Given records
*** Begin section ***
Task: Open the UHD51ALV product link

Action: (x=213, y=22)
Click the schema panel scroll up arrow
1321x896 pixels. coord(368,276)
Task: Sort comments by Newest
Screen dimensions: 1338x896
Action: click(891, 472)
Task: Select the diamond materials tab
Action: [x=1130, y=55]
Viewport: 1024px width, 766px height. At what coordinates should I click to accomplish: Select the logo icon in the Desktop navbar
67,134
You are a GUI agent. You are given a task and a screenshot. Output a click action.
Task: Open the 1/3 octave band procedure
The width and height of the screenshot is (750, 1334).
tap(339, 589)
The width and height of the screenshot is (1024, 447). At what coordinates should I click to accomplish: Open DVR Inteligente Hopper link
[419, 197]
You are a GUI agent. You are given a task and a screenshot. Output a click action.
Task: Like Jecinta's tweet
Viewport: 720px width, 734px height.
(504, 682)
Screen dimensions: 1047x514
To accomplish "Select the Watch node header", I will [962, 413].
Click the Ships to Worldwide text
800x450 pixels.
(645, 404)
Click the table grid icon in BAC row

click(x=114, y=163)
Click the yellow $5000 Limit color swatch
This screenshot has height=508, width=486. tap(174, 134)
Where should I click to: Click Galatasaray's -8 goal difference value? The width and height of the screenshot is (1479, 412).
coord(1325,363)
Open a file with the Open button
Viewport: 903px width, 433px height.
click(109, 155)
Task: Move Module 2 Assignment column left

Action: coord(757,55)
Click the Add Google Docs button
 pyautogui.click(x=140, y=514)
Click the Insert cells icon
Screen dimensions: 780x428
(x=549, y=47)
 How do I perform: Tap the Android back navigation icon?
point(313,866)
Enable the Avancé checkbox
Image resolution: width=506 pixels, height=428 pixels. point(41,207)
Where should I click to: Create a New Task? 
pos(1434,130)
*** End section ***
Task statement
Set down each entry from above once more, exactly as written.

Response
Task: Open the UHD51ALV product link

Action: (x=213, y=22)
Click the schema panel scroll up arrow
1321x896 pixels. coord(368,276)
Task: Sort comments by Newest
Screen dimensions: 1338x896
Action: click(891, 472)
Task: Select the diamond materials tab
Action: [x=1130, y=55]
Viewport: 1024px width, 766px height. At what coordinates should I click to accomplish: Select the logo icon in the Desktop navbar
67,134
You are a GUI agent. You are given a task and a screenshot. Output a click action.
Task: Open the 1/3 octave band procedure
The width and height of the screenshot is (750, 1334).
tap(339, 589)
The width and height of the screenshot is (1024, 447). At what coordinates should I click to accomplish: Open DVR Inteligente Hopper link
[419, 197]
You are a GUI agent. You are given a task and a screenshot. Output a click action.
Task: Like Jecinta's tweet
Viewport: 720px width, 734px height.
(504, 682)
Screen dimensions: 1047x514
To accomplish "Select the Watch node header", I will [962, 413].
Click the Ships to Worldwide text
800x450 pixels.
(645, 404)
Click the table grid icon in BAC row

click(x=114, y=163)
Click the yellow $5000 Limit color swatch
This screenshot has height=508, width=486. tap(174, 134)
Where should I click to: Click Galatasaray's -8 goal difference value? The width and height of the screenshot is (1479, 412).
coord(1325,363)
Open a file with the Open button
Viewport: 903px width, 433px height.
click(109, 155)
Task: Move Module 2 Assignment column left

Action: coord(757,55)
Click the Add Google Docs button
 pyautogui.click(x=140, y=514)
Click the Insert cells icon
Screen dimensions: 780x428
(x=549, y=47)
 How do I perform: Tap the Android back navigation icon?
point(313,866)
Enable the Avancé checkbox
Image resolution: width=506 pixels, height=428 pixels. point(41,207)
Where should I click to: Create a New Task? 
pos(1434,130)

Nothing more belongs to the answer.